John Crittenden’s political career began in 1811, when he was elected to Kentucky’s state legislature. Three years later, state officials offered him a seat in the U.S. Senate, but the 27-year-old Kentuckian was too young to serve. In 1817 a Senate vacancy prompted state officials to renew that offer. Over the next five decades, Crittenden served four separate terms in the Senate, part of a 40-year career in public service. During the intervals when he was not in elected office, Crittenden established a reputation as one of the nation’s most talented lawyers. In all of these endeavors, Crittenden often served as conciliator, finding middle ground between competing factions.
By December of 1860, the 74-year-old Crittenden was in his last term in the Senate. As the nation edged closer to the precipice of war, Crittenden’s allies turned to him to find a peaceful way to preserve the Union. “The best services of your best day will be needed as pacificator,” insisted one colleague. On December 18, Crittenden submitted his peace proposal to the Senate. “History is to record us,” he warned. “Is it to record that when the destruction of the Union was imminent . . . , we stood quarreling?”
Crittenden argued that any successful proposal had to go beyond legislative action to offer a more permanent solution, so he proposed a collection of constitutional amendments. At the heart of the plan was an amendment to extend to the Pacific the line drawn by the 1820 Missouri Compromise, prohibiting slavery north of the 36°30' parallel—a line made defunct by the 1854 Kansas-Nebraska Act. The 1820 compromise sanctioned the continuation of slavery in the South, he admitted, but it also preserved the Union. Today, such a compromise over slavery seems unforgivable, but during Crittenden’s lifetime the legality of slavery was still debated. For decades, contentious battles over this issue had been mitigated by legislative compromise. As late as December 1860 Crittenden hoped that one more compromise would keep the peace.

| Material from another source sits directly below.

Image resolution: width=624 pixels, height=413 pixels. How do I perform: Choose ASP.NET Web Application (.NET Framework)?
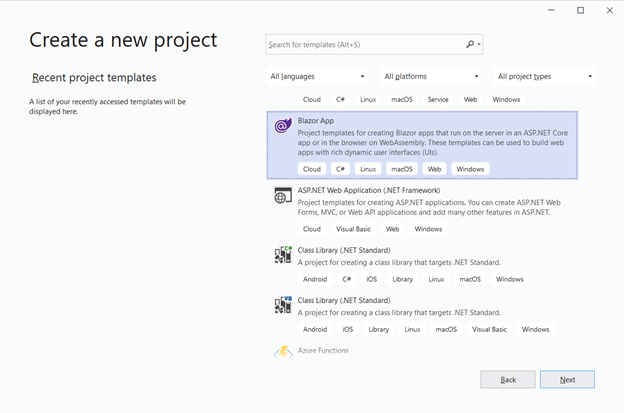[x=369, y=190]
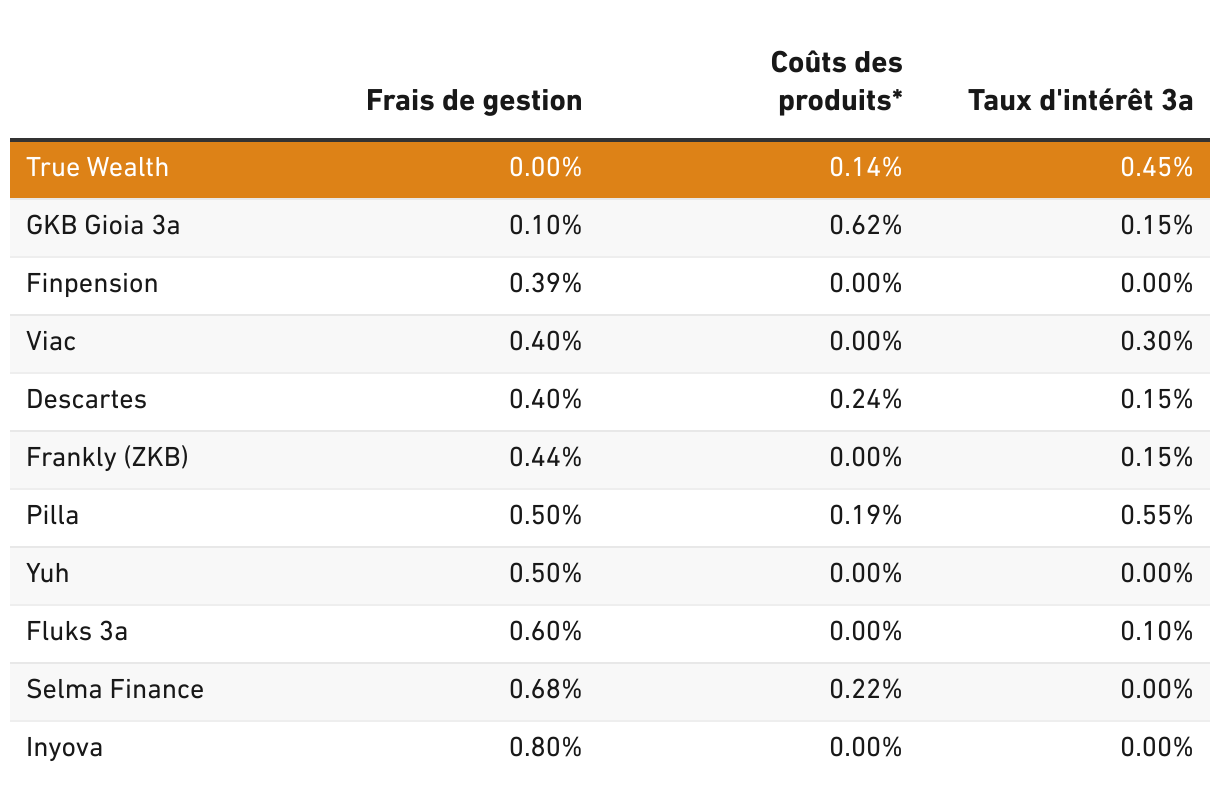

Referred to a special committee, the proposal had the backing of some powerful senators, including William Seward of New York, and gained support from the public who petitioned Congress to adopt the plan, but Radical Republicans like Iowa senator James Grimes, unwilling to accept Crittenden’s solution, rejected it. This peace proposal—like many others—died in committee. Crittenden left the Senate in March of 1861 and returned to Kentucky, where his persuasive arguments against secession kept that critical border state in the Union.
John Crittenden is largely forgotten today, often overshadowed by his more famous colleague, Henry Clay. The Crittenden Compromise is often relegated to the footnotes of history textbooks. Yet, both the man and the proposal are worth remembering. Crittenden’s Compromise serves as a reminder that, even after secession began, war was not considered to be inevitable, abolition was anything but certain, and compromise—even over the most disputed issues—was still considered a viable option.